Our bodies are built to use animal fats because that’s what our ancestors ate for thousands of years.
Scientific Claim
Human physiology is evolutionarily adapted to metabolize and utilize animal-derived saturated and monounsaturated fats as primary dietary lipids.
Original Statement
“The main type of fat humans consumed was animal fats. This is what makes them so great. They are the only fat that humans are biologically adapted to.”
Context Details
Domain
evolutionary-nutrition
Population
human
Subject
human physiology
Action
is evolutionarily adapted to
Target
metabolize and utilize animal-derived saturated and monounsaturated fats as primary dietary lipids
Intervention Details
Evidence from Studies
Supporting (2)
When people swapped animal fats for plant fats, their blood fats got better but their blood vessels stayed the same — suggesting our bodies are fine with animal fats, and just get a little extra benefit when we swap them out.
Technical explanation
This study compares replacing saturated fats with unsaturated fats and finds that while vascular function didn’t change, lipid biomarkers improved — implying saturated fats are a baseline dietary lipid that human physiology is adapted to, and replacing them yields metabolic benefits without harming vascular function.

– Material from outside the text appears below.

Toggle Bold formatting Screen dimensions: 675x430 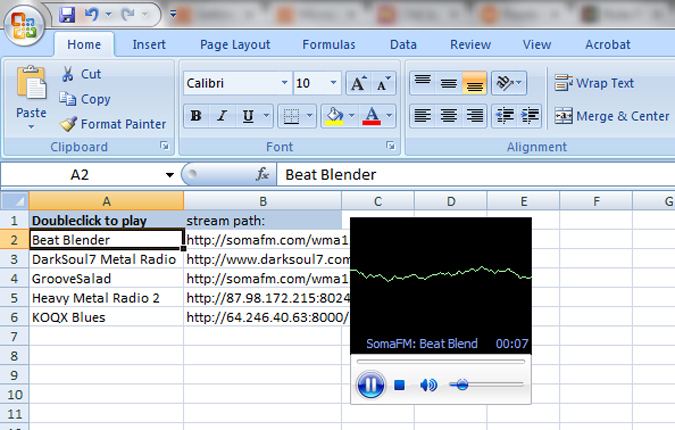click(196, 116)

This study found that eating saturated fat from butter helps the body remove bad cholesterol from arteries, suggesting our bodies are built to handle animal fats well.
Technical explanation
This paper directly tests the metabolic impact of animal-derived saturated fats (from butter) on HDL-mediated cholesterol efflux, a key process in lipid utilization and cardiovascular health, supporting the idea that animal-derived SFAs are metabolically active and can have beneficial effects in human physiology.
Contradicting (2)
Eating a lot of animal products can make bad stuff in the gut that harms health — which means our bodies might not be perfectly built for eating lots of animal fats like our ancestors did.
Technical explanation
While focused on protein, this paper highlights that high animal-based diets produce toxic metabolites via gut microbiota, suggesting that modern human physiology may not be fully adapted to high animal fat/protein diets, indirectly contradicting the assertion.
People who ate a lot of saturated fats (like butter and fatty meat) were much more likely to get heart disease — suggesting our bodies aren’t perfectly adapted to handle large amounts of these fats.
Technical explanation
This study directly links a dietary pattern high in saturated fatty acids with increased risk of coronary heart disease in humans, contradicting the assertion that human physiology is evolutionarily adapted to use animal-derived saturated fats as primary lipids without harm.